10. We may add that the spouses had set
up their matrimonial home in England where the wife was working as a clerk and
the husband as a bus driver. The boy is a British citizen, having been born in
England, and he holds a British passport. It cannot be controverted that, in
these circumstances, the English Court had jurisdiction to decide the question
of his custody. The modern theory of Conflict of Laws recognises and, in any
event, prefers the jurisdiction of the State which has the most intimate
contact with the issues arising in the case. Jurisdiction is not attracted by
the operation or creation of fortuitous circumstances such as the circumstance
as to where the child, whose custody is in issue, is brought or for the time
being lodged. To allow the assumption of jurisdiction by another State in such
circumstances will only result in encouraging form shopping. Ordinarily,
jurisdiction must follow upon functional lines. That is to say, for example,
that in matters relating to matrimony and custody, the law of that place must
govern which has the closest concern with the well-being of the spouses and the
welfare of the off springs of marriage. The spouses in this case had made
England their home where this boy was born to them. The father cannot deprive
the English Court of its jurisdiction to decide upon his custody by removing
him to India, not in the normal movement of the matrimonial home but, by an act
which was gravely detrimental to the peace of that home. The fact that the
matrimonial home of the spouses was in England, establishes sufficient contacts
or ties with that State in order to make it reasonable and just for the Courts
of that state to assume jurisdiction to enforce obligations which were incurred
therein by the spouses. (See International Shoe Company v.
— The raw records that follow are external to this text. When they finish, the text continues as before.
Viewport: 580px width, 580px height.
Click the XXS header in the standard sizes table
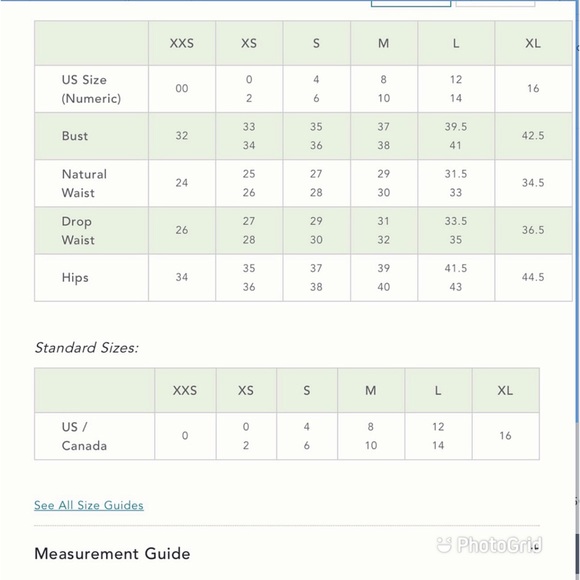coord(185,391)
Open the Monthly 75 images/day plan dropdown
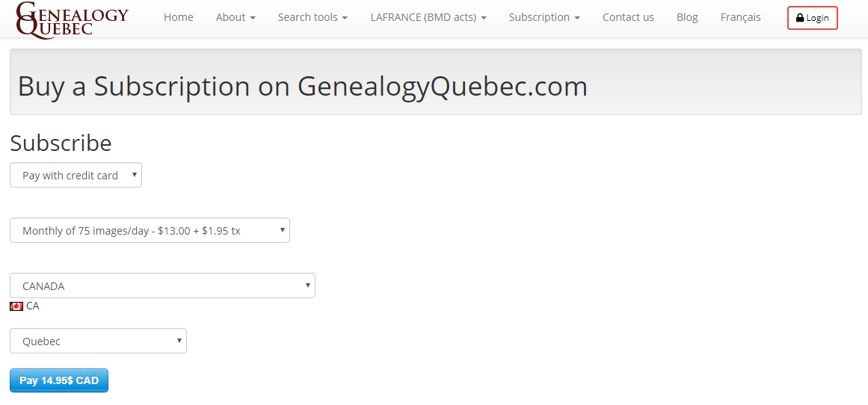 pos(150,230)
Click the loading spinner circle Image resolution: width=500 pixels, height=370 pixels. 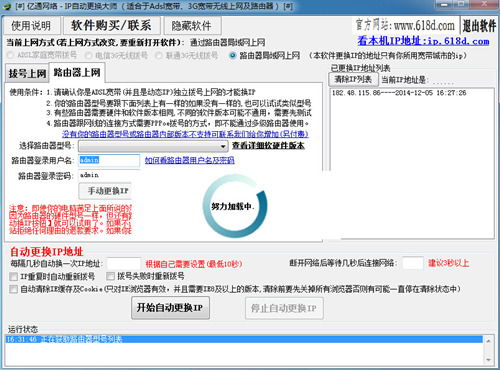(235, 206)
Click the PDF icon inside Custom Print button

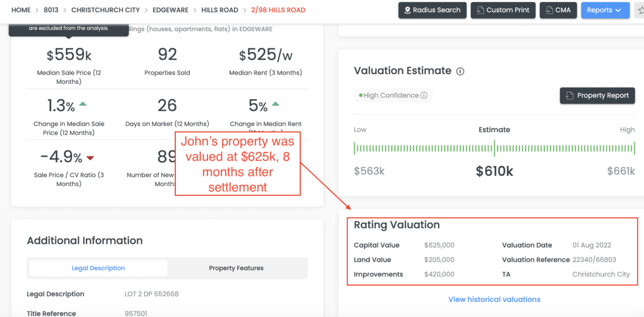(479, 10)
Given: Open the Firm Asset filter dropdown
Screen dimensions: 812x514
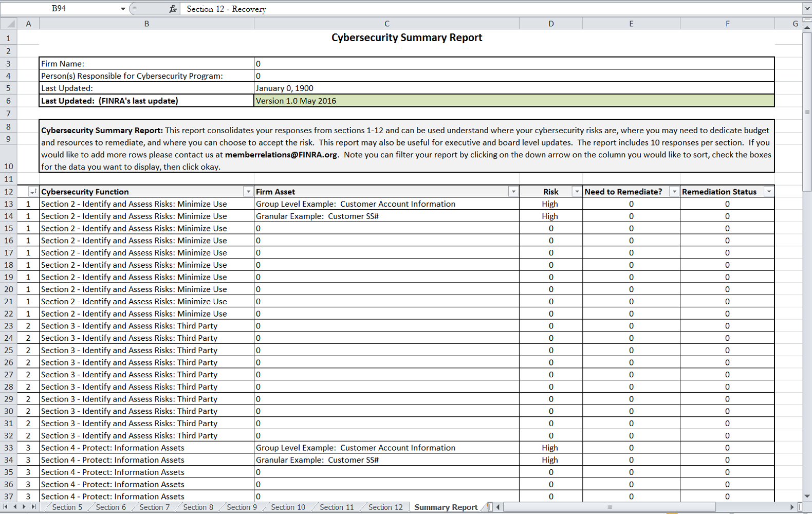Looking at the screenshot, I should [x=513, y=192].
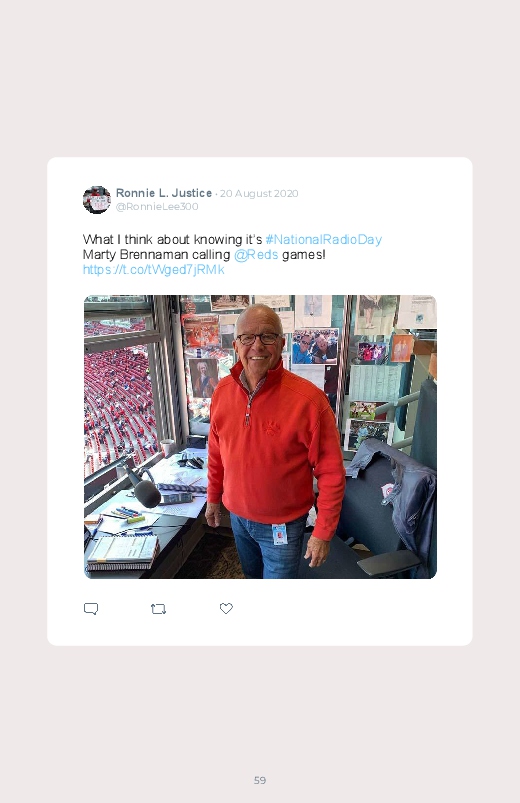Open the #NationalRadioDay hashtag
520x803 pixels.
click(324, 240)
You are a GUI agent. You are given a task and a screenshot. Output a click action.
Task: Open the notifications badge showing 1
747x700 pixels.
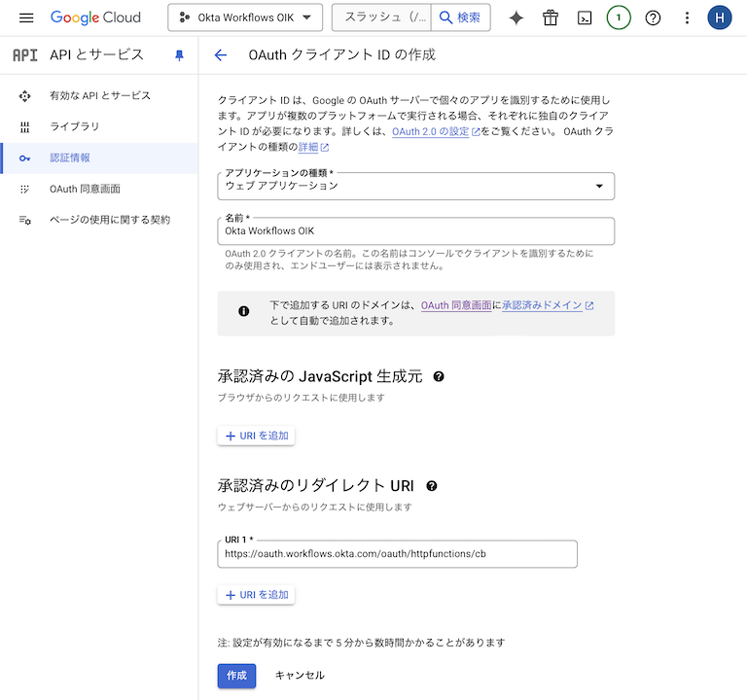pyautogui.click(x=619, y=18)
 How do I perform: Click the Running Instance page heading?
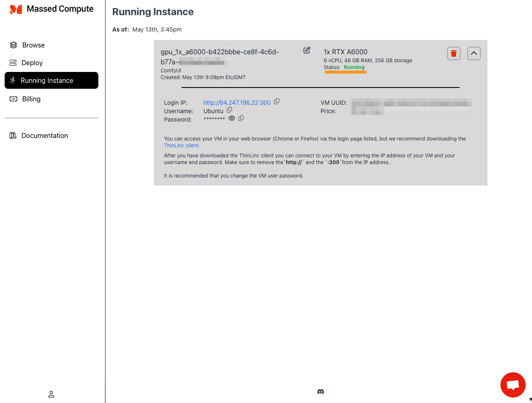coord(153,12)
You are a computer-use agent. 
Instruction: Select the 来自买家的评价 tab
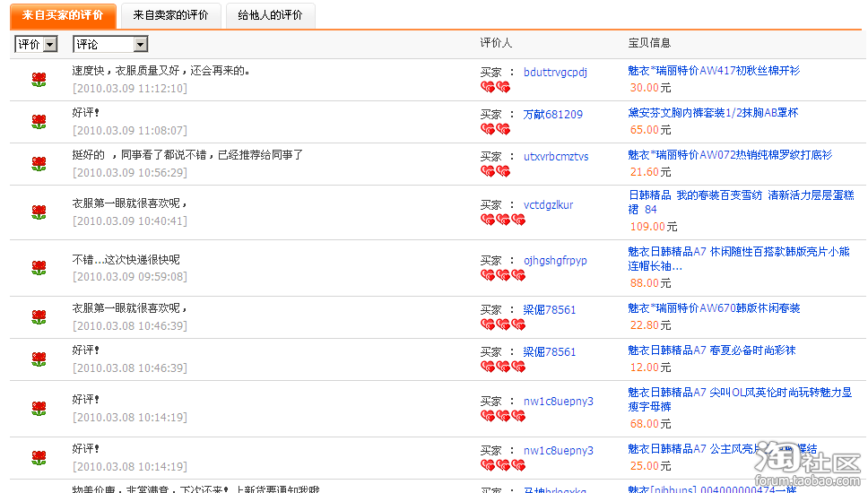[x=63, y=15]
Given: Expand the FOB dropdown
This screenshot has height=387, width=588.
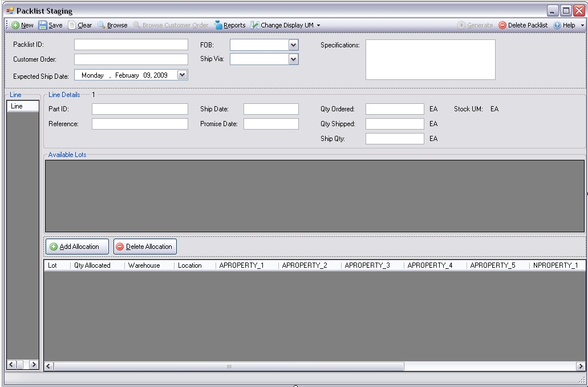Looking at the screenshot, I should point(293,45).
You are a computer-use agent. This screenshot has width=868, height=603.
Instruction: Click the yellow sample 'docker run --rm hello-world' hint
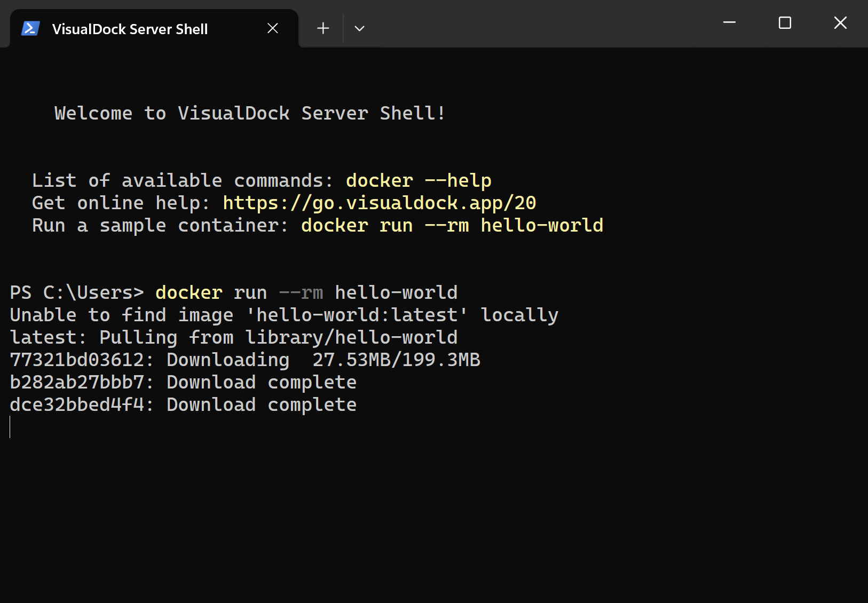click(452, 225)
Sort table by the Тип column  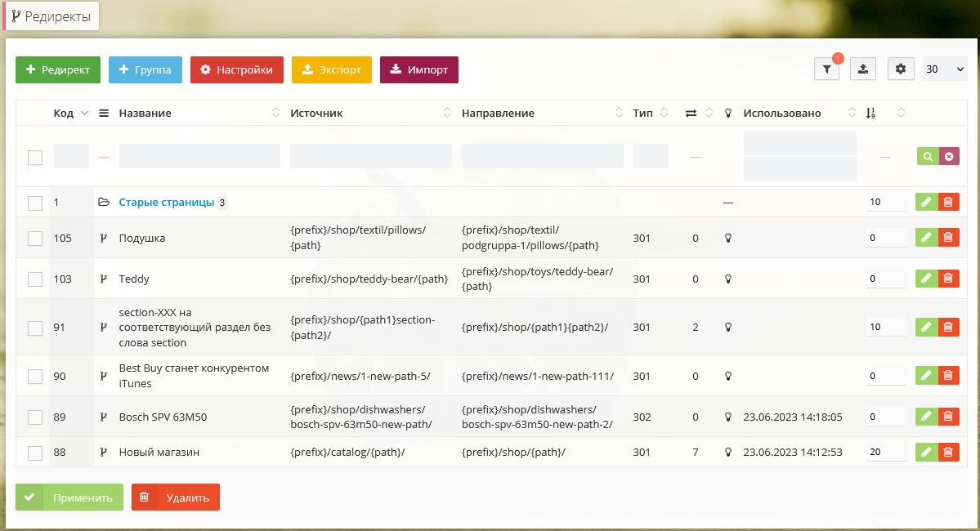tap(642, 113)
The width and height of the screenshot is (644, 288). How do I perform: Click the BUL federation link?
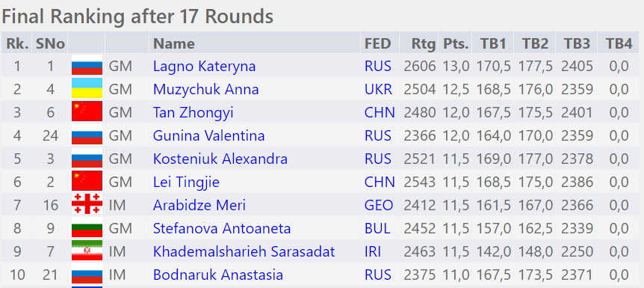coord(378,228)
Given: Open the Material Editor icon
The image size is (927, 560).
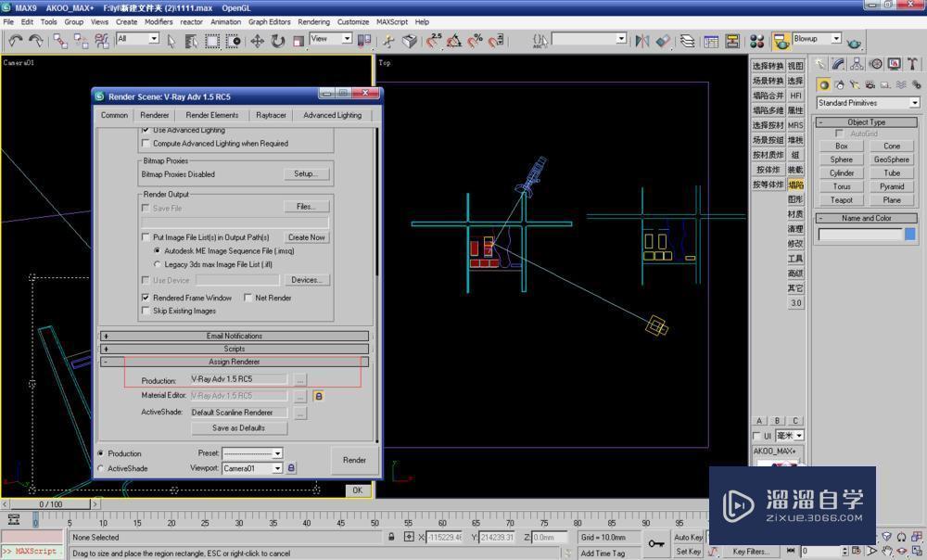Looking at the screenshot, I should [756, 41].
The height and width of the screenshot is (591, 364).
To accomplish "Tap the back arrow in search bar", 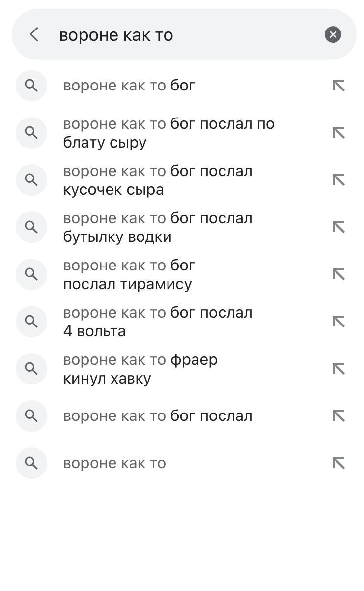I will point(34,34).
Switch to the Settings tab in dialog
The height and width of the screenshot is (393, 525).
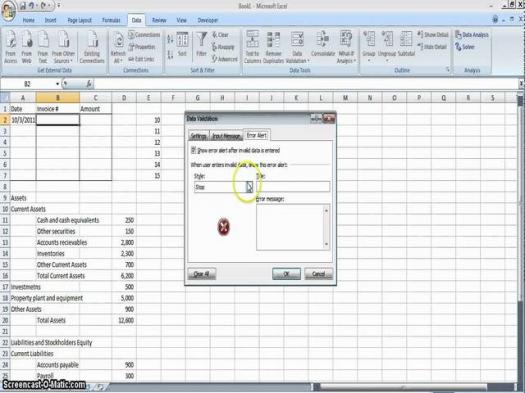pyautogui.click(x=198, y=136)
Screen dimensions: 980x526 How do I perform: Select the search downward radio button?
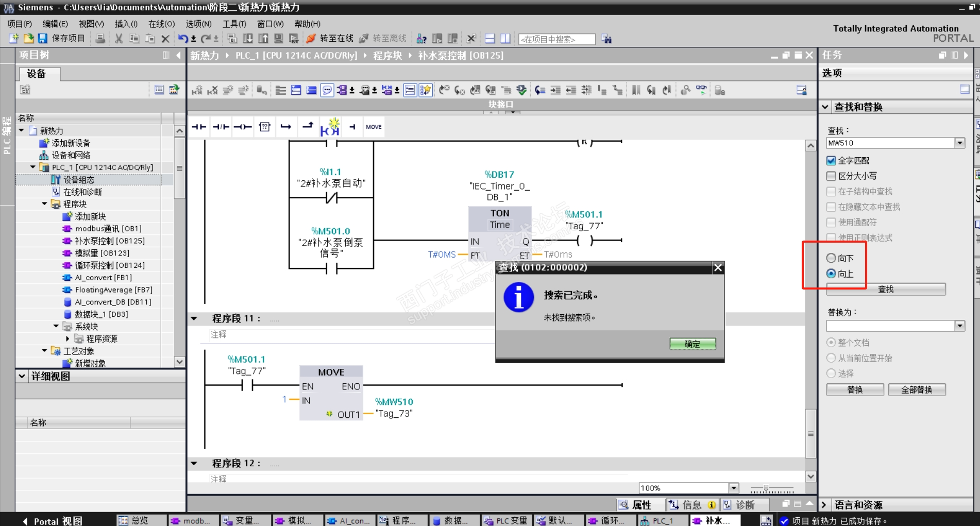point(831,258)
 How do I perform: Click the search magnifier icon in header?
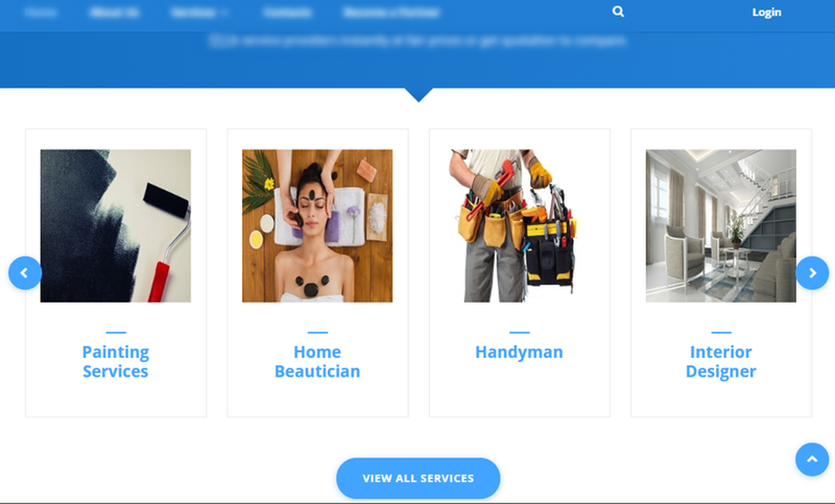pos(617,11)
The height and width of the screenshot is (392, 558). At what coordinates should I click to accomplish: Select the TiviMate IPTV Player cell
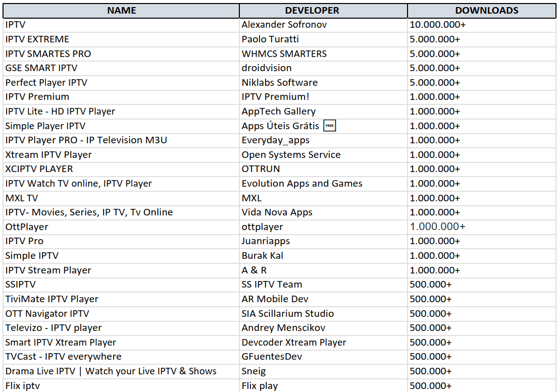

State of Washington, 90 L. Ed. 95 which was not a matrimonial case but
which is regarded as the fountainhead of the subsequent developments of
jurisdictional issues like the one involved in the instant case.) It is our
duty and function to protect the wife against the burden of litigating in an
inconvenient forum which she and her husband had left voluntarily in order to
make their living in England, where they gave birth to this unfortunate boy.
11. For
these reasons, we set aside the judgment of the High Court and direct that the
custody of the child shall be handed over to the appellant-mother. That shall
be done during the course of this day.
12. The
High Court has referred to the evidence showing that the annual income of the
father's family is in the range of Rs. 90,000. That would justify an order
directing the respondents to pay a sum of Rs. 3,000 (three thousand) to the
appellant for her costs of this appeal.
13. Order
accordingly.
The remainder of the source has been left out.